Edited by Óscar Dejuán, Eladio Febrero and Maria Cristina Marcuzzo
Chapter 6: Does the Current Global Crisis Remind us of the Great Depression?
Sunanda Sen As recently claimed by the present Fed Chairman, Ben Bernanke,1 the intensity of the current global economic crisis, in terms of its damaging effects over a decade or more, will be far less than that of the Great Depression of the 1930s. Recalling the past, Bernanke reminds us that the Depression of the 1930s lasted for at least 12 long years and caused the unemployment rate to move up to 25 per cent. Also, it caused the GDP to drop by one-third, the banks to crash by about a third and stock markets to collapse by 90 per cent. Bernanke also points to the fact that, unlike today, there was no provision of social safety nets in the 1930s. However, he warned that the Wall Street crisis is the worst the nation has faced since the end of World War II and also urged Congress to take action on a proposed bailout package.

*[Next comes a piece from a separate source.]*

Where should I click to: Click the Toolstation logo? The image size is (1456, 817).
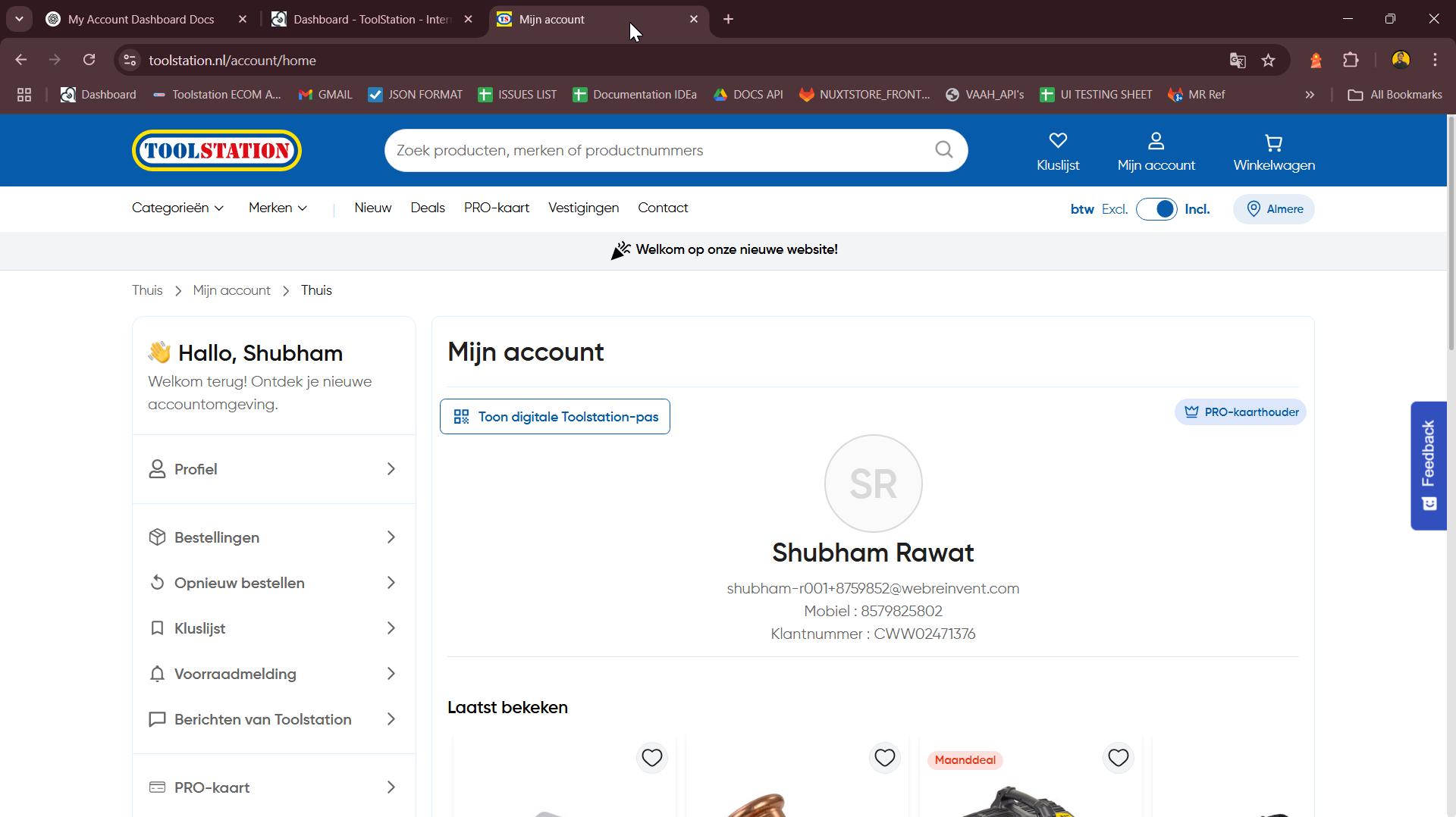(217, 151)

Confirming the fears of a more severe crisis, George Bush, the former President of the USA, came up with a warning that the current crisis could be even more serious than the one that took place in the 1930s.2 Of late there have been sharp differences among economists in comparing the current crisis to the days of the Great Depression. Thus, for Barry Eichengreen and Kevin O’Rourke, the world is already on the path to another global depression while for Romer it is still a far cry from the calamities of the Great Depression...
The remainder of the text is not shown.